Of course, the league appealed that decision up to the Second U.S. District Court of Appeals, who handed down a ruling today that reverses the lower court's judgment and reinstates the suspension by a 2-1 vote of the three-judge panel.
Here is the excerpt from the ruling (which was posted in its entirety by ESPN) that describes the decision itself and the general reasoning:
We hold that the Commissioner properly exercised his broad discretion under the collective bargaining agreement and that his procedural rulings were properly grounded in that agreement and did not deprive Brady of fundamental fairness. Accordingly, we REVERSE the judgment of the district court and REMAND with instructions to confirm the award.
What is most interesting about this ruling is the court's clear explanation that the ruling had nothing to do with whether or not Brady actually deflated the footballs. This excerpt clearly outlines what the court deems to be its role in this proceeding:
Our role is not to determine for ourselves whether Brady participated in a scheme to deflate footballs or whether the suspension imposed by the Commissioner should have been for three games or five games or none at all. Nor is it our role to second‐guess the arbitrator's procedural rulings. Our obligation is limited to determining whether the arbitration proceedings and award met the minimum legal standards established by the Labor Management Relations Act.

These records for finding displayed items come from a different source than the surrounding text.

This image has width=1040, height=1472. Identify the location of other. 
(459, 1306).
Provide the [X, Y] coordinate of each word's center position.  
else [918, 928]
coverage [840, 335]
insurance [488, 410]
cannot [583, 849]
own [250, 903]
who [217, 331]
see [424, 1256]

The court later went on to describe that the authority granted to Goodell derives from the Collective Bargaining Agreement - to which the NFLPA willingly agreed - and that because of this arrangement, he was within his legal bounds in applying the discipline that he did. Ultimately, that puts the onus on the NFLPA for agreeing to the arrangement in the first place.
It is almost certain that Brady and the NFLPA will appeal this decision up to another higher court, and the process could ultimately end up in the Supreme Court. That process would likely take a long time, however, and resolution of that process could last until after Brady's career is over.
As Green Bay Packers fans, let's just be glad that (1) our quarterback prefers his footballs over-inflated rather than under-inflated and (2) that there have never been any allegations of him or anyone else in the organization tampering with the footballs after the referees accepted them.